### ИСХОДНЫЙ ТЕКСТ
***

Читаем Время Культуры полностью

Пишу это и думаю о бесконечных мучениях, выпавших на долю гения, о пытках цензурой («Андрей Рублев», «Солярис», «Сталкер») о пытках малотиражностью («Зеркало», «Сталкер»), о пытках невыхода на экран, пятилетнего лежания на полке («Андрей Рублев»). Зачем? Почему? Каким коммунистическим богам в угоду? Не довольно ли художнику его собственных мучений, его ночных кошмаров, его недовольства собой?

Сегодня все утро смотрела наиболее спорную и «непонятную» картину Тарковского, его мучительную исповедь – «Зеркало». Смотрела восстановленную группой Шахназарова в 2008 году версию. Впечатление, что художник правильно удалил некоторые длинноты.


Маргарита Терехова


Не помню в том варианте, который видела на советском экране, «испанских сцен», длинного эпизода со стрельбищем, совершенно «роммовских» кадров беснующихся маоистов, атомного гриба и заполненной народом и знаменами Красной площади.

Возможно, я просто эти кадры забыла, но по ощущению – они лишние, хотя, как и все прочее, сняты великолепно.

Что невозможно забыть уже с первого просмотра фильма – это вступление, заставку. Не припомню такого ни у кого другого. Разве что в русских сказках часто есть зачин, то, чем так чудесно воспользовался молодой Пушкин, написав «Лукоморье», своеобразный сказочный ключ к своему «Руслану».

***

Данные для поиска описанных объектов
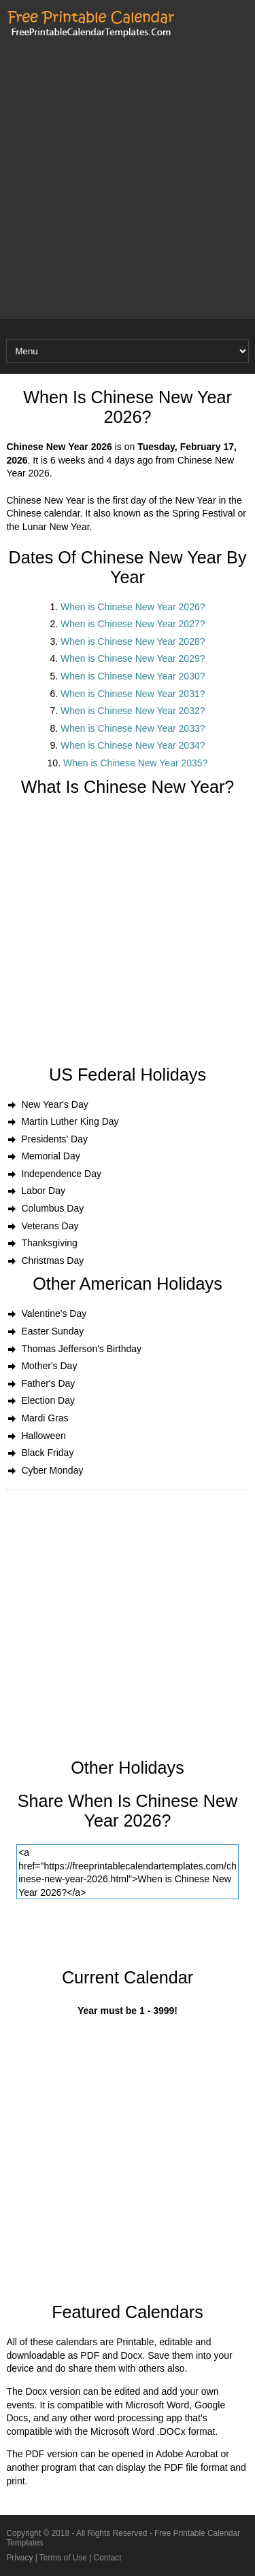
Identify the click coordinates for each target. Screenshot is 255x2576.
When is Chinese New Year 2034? (133, 745)
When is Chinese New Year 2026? (133, 606)
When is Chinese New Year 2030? (133, 676)
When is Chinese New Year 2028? (133, 641)
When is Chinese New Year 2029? (133, 658)
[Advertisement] (127, 191)
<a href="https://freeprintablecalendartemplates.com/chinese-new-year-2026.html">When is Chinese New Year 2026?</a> (127, 1871)
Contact (108, 2557)
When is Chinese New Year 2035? (135, 763)
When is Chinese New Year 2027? (133, 623)
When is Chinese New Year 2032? (133, 710)
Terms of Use (63, 2557)
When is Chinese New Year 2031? (133, 693)
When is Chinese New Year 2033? (133, 728)
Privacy (19, 2557)
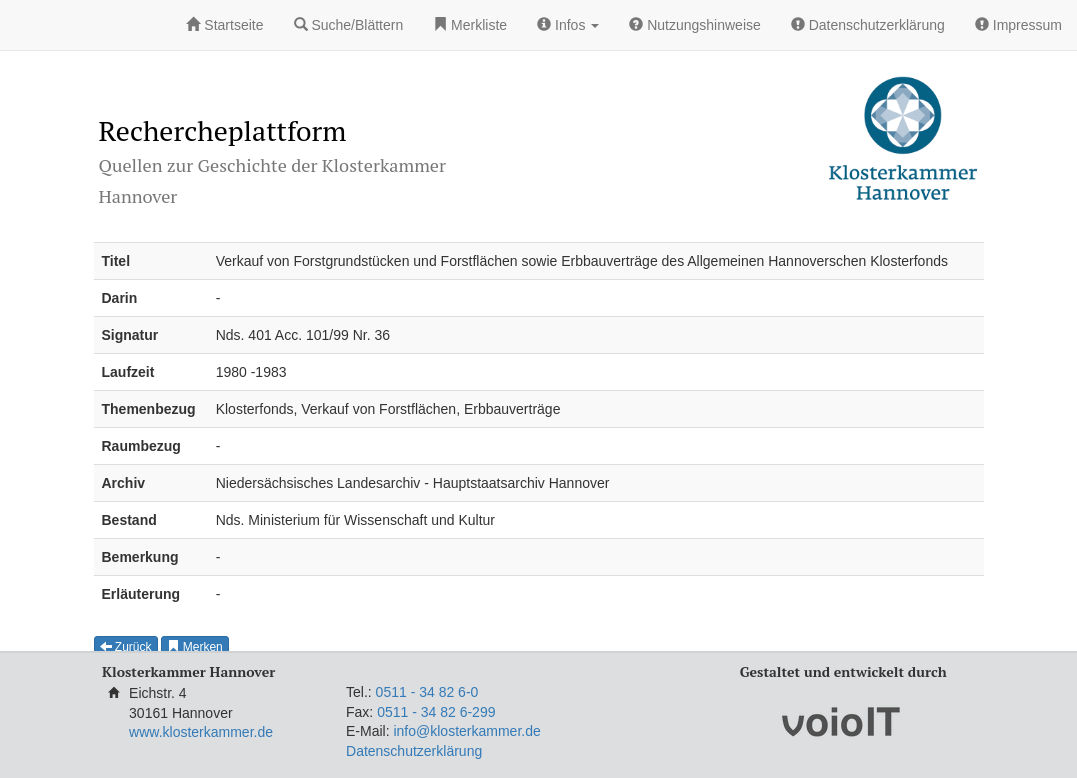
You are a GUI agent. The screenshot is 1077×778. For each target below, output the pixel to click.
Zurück (126, 647)
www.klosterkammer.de (201, 732)
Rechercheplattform (223, 130)
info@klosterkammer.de (466, 731)
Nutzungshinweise (695, 25)
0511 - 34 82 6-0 (427, 692)
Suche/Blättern (349, 25)
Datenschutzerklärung (868, 25)
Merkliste (470, 25)
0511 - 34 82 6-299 (436, 712)
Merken (194, 647)
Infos (568, 25)
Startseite (224, 25)
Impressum (1018, 25)
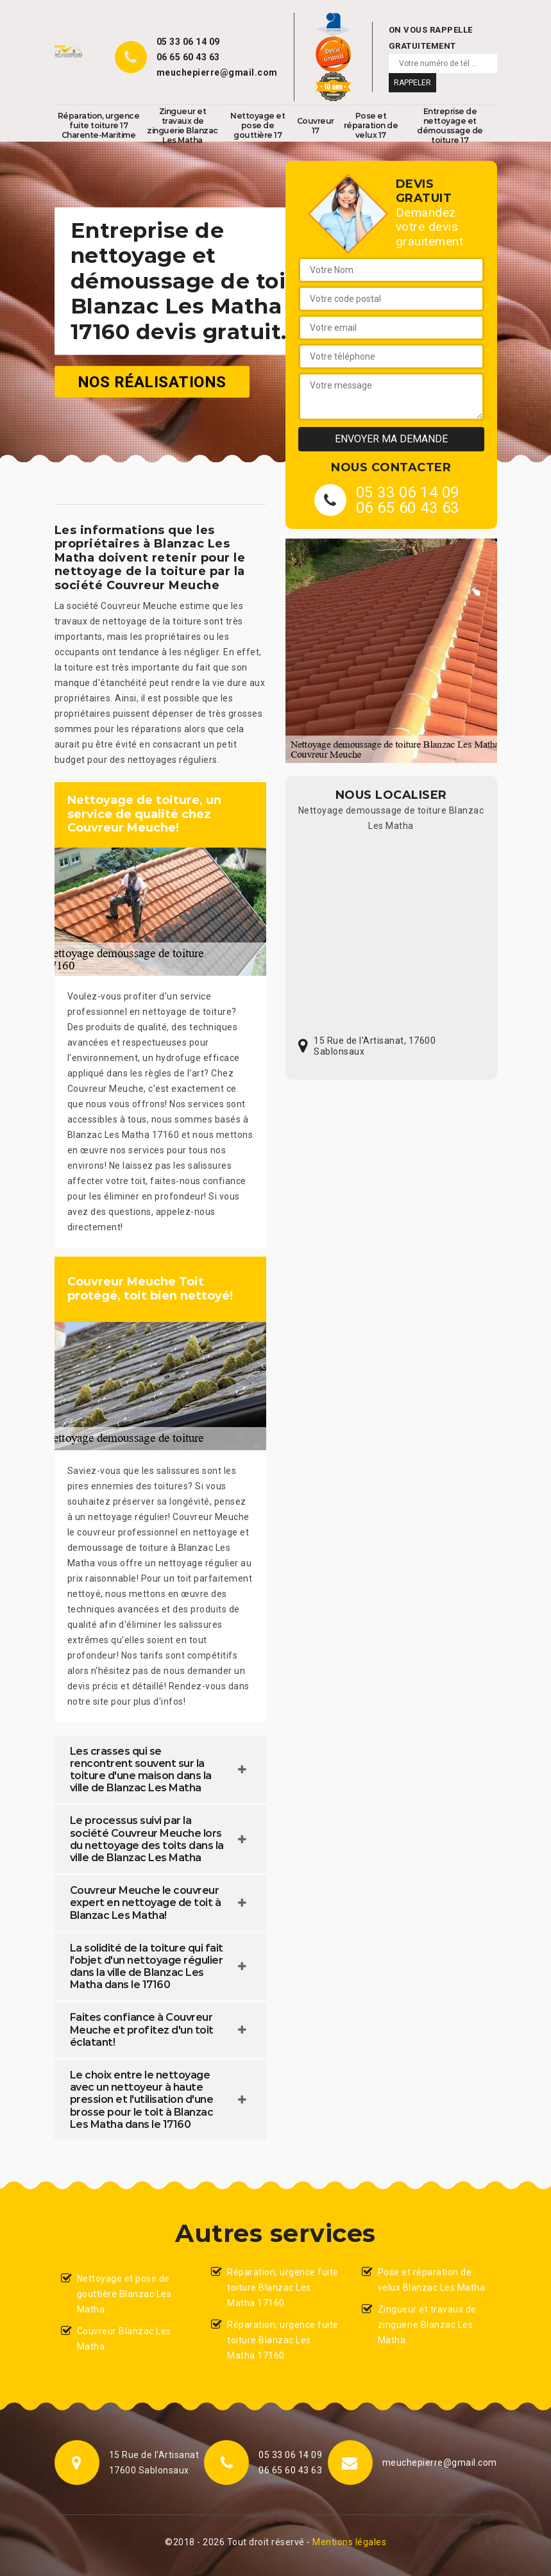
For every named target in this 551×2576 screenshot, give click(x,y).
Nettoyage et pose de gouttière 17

***

### ЧТО СДЕЛАТЬ
1. Назовите все фильмы, которые упоминаются в тексте о фильмах Тарковского в связи с цензурой, малотиражностью или лежанием на полке.
2. В каком году группа Шахназарова восстановила версию «Зеркала», о которой говорится в тексте о фильмах Тарковского?
3. Продолжите текст о фильмах Тарковского, начиная сразу после его последнего предложения.

### РЕЗУЛЬТАТЫ ЗАДАНИЙ
1. «Андрей Рублев», «Солярис», «Сталкер», «Зеркало».

2. В 2008 году.

3.
Джиневра де Бенчи. Портрет кисти Леонардо да Винчи


Так и у Тарковского – вступление о мальчике-заике, который на наших глазах, благодаря чудо-доктору, обретает возможность говорить, – это некая притчевая схема всего последующего. Художник должен освободиться от всех оков – и говорить зрителю правду, только правду, одну только правду.

Такой же – редкий по воздействию притчевый зачин – мы встречаем в «Андрее Рублеве», в его самом первом эпизоде – полете мужика.

Невероятная сцена, захватывающая, достоверная, словно увиденная очевидцем-современником. Помню, в Италии мы показывали этот бессловесный эпизод своим друзьям-итальянцам, чтобы приохотить их к русским фильмам и к русской истории.

Вот что сейчас пришло мне в голову: в сюжетах Тарковского вообще много сказочного.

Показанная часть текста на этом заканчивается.